DATA FOR THIS EXERCISE>
=======

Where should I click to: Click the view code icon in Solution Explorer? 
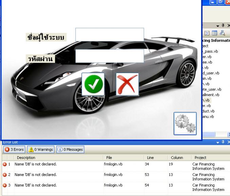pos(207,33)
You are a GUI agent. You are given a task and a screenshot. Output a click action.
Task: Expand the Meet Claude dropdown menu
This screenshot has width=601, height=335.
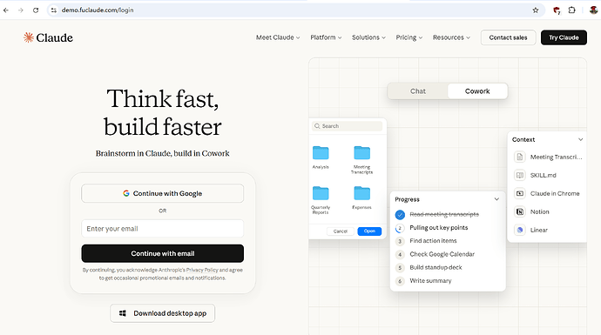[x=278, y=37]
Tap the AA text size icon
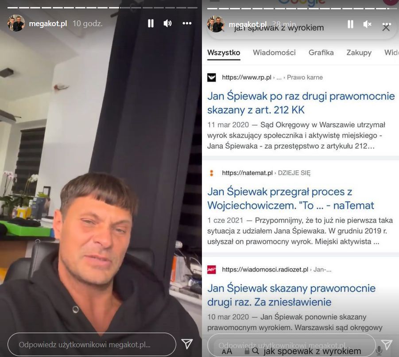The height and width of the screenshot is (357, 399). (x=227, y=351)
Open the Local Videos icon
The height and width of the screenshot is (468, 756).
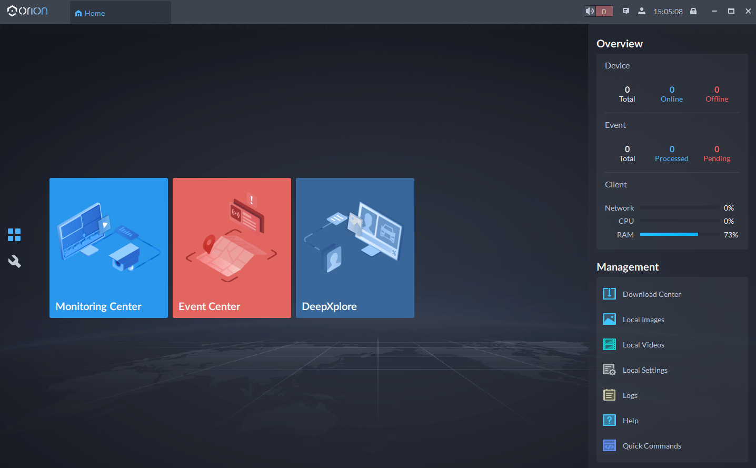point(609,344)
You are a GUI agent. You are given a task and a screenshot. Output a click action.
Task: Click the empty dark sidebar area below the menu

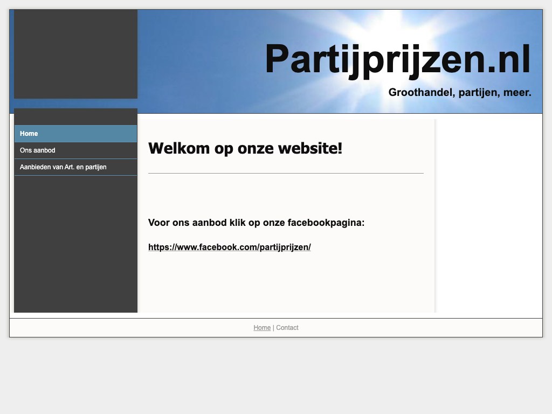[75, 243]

=======

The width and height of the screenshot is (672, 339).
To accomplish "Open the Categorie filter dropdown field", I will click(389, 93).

=======

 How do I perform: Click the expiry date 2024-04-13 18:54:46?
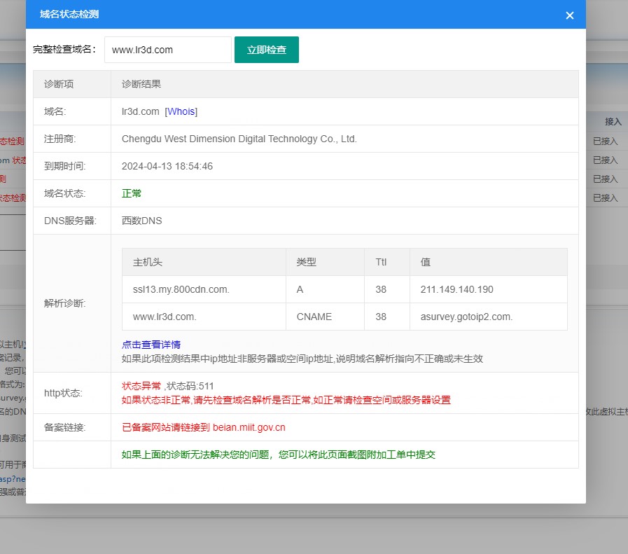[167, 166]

=======

Retrieve all lines from the data that contain the string "Open".

ANSWER BOX>
Open the Local Videos icon
To accomplish "Open the Categorie filter dropdown field", I will click(389, 93).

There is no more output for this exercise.